Although Mr Renfeild from the original novel might feel differently about that given his taste for flies and spiders.
              Dracul is an old school gothic novel , with a story assembled from a series of journals, letters and notebooks. In much the same way bram stoker's original was. This lends the current novel an equal level of authenticity. Well, as much as can be credited to a novel about the undead.
              Style wise i think the book leans more towards Sheridan Le Fanu than Bram Stoker, although that said it may be that I am just more familiar with Le Fanu than Stoker, having absorbed more of his output. Dracula was considered, and probably still is, considered quite a swarthy tale in its day. It boils with undercurrents of the then prevailing class attitudes and it bubbles with all manner of repressed sexuality. Dracul, feels to me, more like Carmilla by Sheridan Le Fanu than it does the work of Dacre's great, great uncle. I was even reminded of more recent fare, a story called Dorabella, written by Robert Muller, for the television series produced by the BBC in 1977 called Supernatural. Ellen Crone, the spooky nanny at the center of events in Dracul reminded me very much of Dorabella, perhaps the attended the same vampiric girl's finishing schools where they all slept in wormy beds of dark soil. 

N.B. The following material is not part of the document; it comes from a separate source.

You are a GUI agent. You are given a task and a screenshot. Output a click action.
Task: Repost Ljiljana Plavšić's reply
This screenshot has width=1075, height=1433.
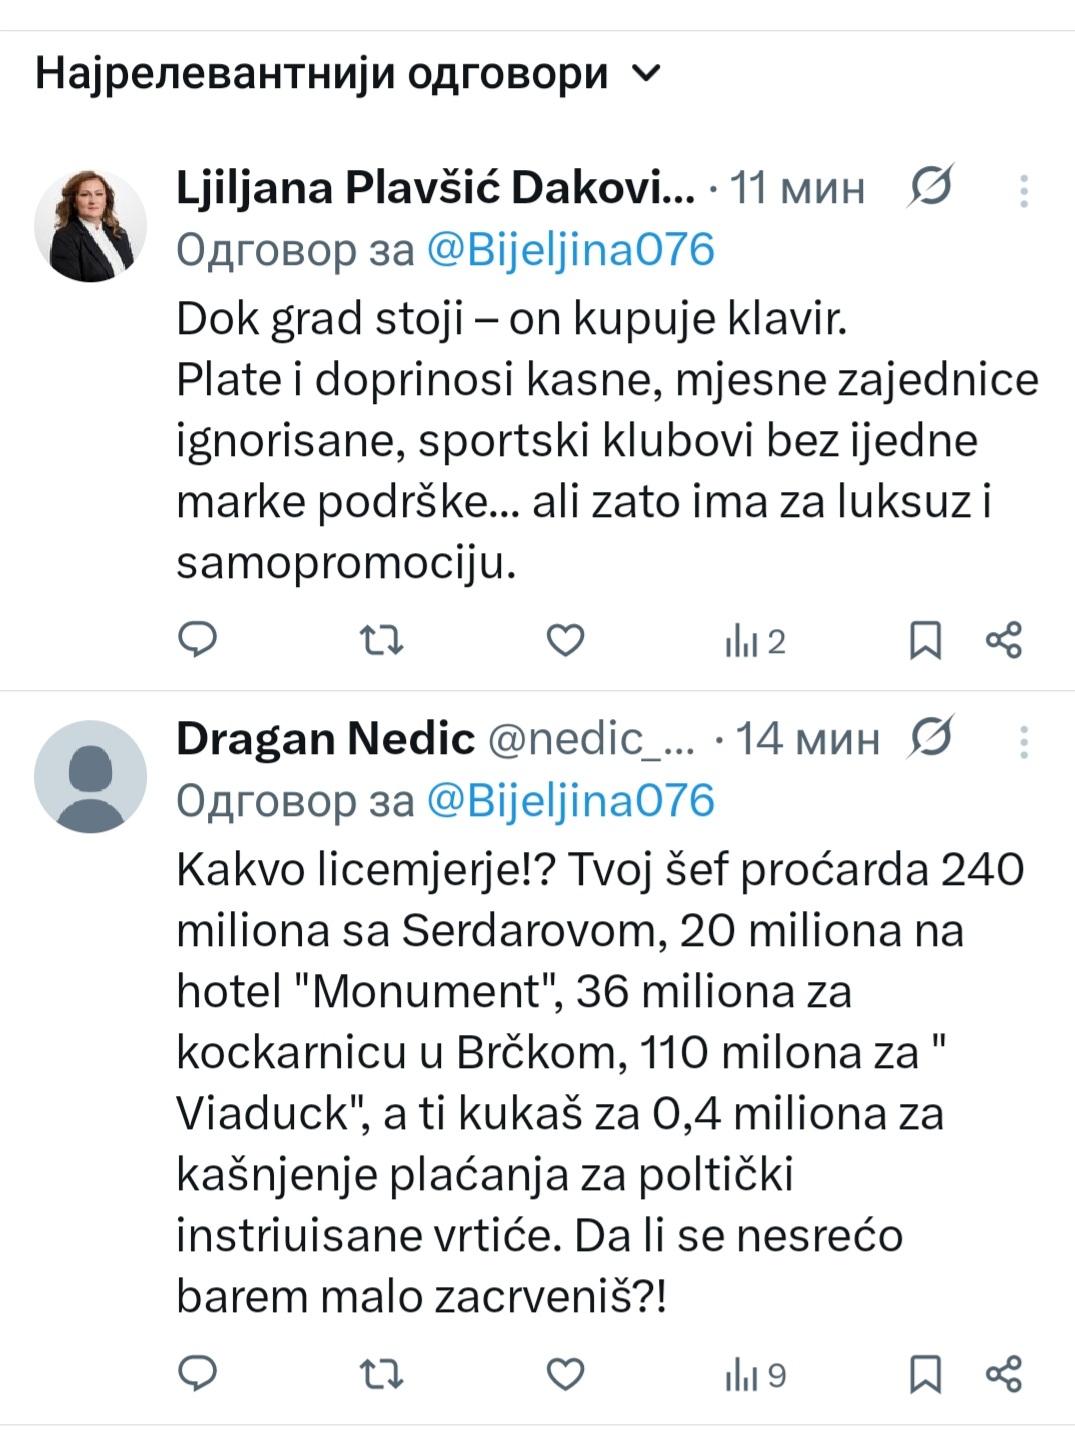[381, 640]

             Dacre Stoker writes the Stoker siblings as quite odd ball. He understands that though brothers and sisters might share the same dinner table, they may well be bonded in few other ways. In life we can pick and choose our enemies, our friends and our lovers, but we cannot pick who we are related to.the young Bram Stoker was a sickly child, in this narrative mostly confined to bed in a house shared with his parents and his siblings. The famine in Ireland has by this time cost the lives of thousands and starvation and misery abound.The Stoker family are better off than many of their countrymen and see it as their Christian duty to help feed as many others as they can. Into their lives comes the nanny Ellen Crone, a live in nursemaid for the sickly Bram, one who's power and influence over her charges and the lives of The Stokers grows in mysterious ways. When Ellen uses her undefined healing gifts  to seemingly pull young Bram from the very brink of death, she cements her position within the Dublin household. Until one dramatic night when strange things occur and she vanishes from their lives for years, reappearing as they reach young adulthood, and once more she inveigles her way into their lives. During it all we see the many threads which bind this prequel to the work it will become. All the "secret" origins all everyone from Mina harker to Van Helsing are touched upon here and its not too meta to watch them evolve into what shall become tropes for the whole genre.
             Its heady stuff, a mix of biography and dark Gothic romance.
             A perfectly distilled concoction for this time of year, an October vintage.